Your children are not your children.
They are the sons and daughters of Life’s longing for itself.
They come through you but not from you,
And though they are with you yet they belong not to you. You may give them your love but not your thoughts,
For they have their own thoughts.
You may house their bodies but not their souls,
For their souls dwell in the house of tomorrow, which you cannot visit, not even in your dreams.
You may strive to be like them, but seek not to make them like you.
For life goes not backward nor tarries with yesterday You are the bows from which your children as living arrows are sent forth.
The archer sees the mark upon the path of the infinite,
and He bends you with His might
that His arrows may go swift and far. Let your bending in the archer’s hand be for gladness;
For even as He loves the arrow that flies,
so He loves also the bow that is stable.

The heartbreaking genius of Gibran floors me, especially considering he never had children of his own. Maybe childlessness gave him an objectivity that I can’t see. I don’t always have level-headed detachment when it comes to my children.

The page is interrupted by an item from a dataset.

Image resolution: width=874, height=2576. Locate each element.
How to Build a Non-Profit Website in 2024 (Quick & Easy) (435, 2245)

From the very beginning Gilbran hits us in the gut (your children are not your children). That first line evokes a visceral response in me (maybe you too). It just pokes at the emotional and spiritual instinct I have about my children. We chose (perhaps) to have them. We are conscientiously raising them, teaching them, loving them, unconditionally so. How could they not be our children?

But it’s true. They don’t belong to us. We don’t own them. We chose (or not) to have them, but we didn’t choose who they are. We didn’t design them. That’s the force greater than us.

Most importantly, this poem hits the topic that’s been on my mind during my reset – my mortality. He reminds me that I won’t be here forever, not even in my dreams.

We can care for them and offer them what we can, but we can’t make them think like us or believe like us. Which makes sense because they will need different thoughts and beliefs to navigate a world we can’t even foresee.

To my children: we are only together for a spell. You will move humanity a few feet farther than I’ll be able to see. You will have your own destiny and your own purpose separate and apart from me. You are my children but you are also children of the universe. I love you with my entire soul.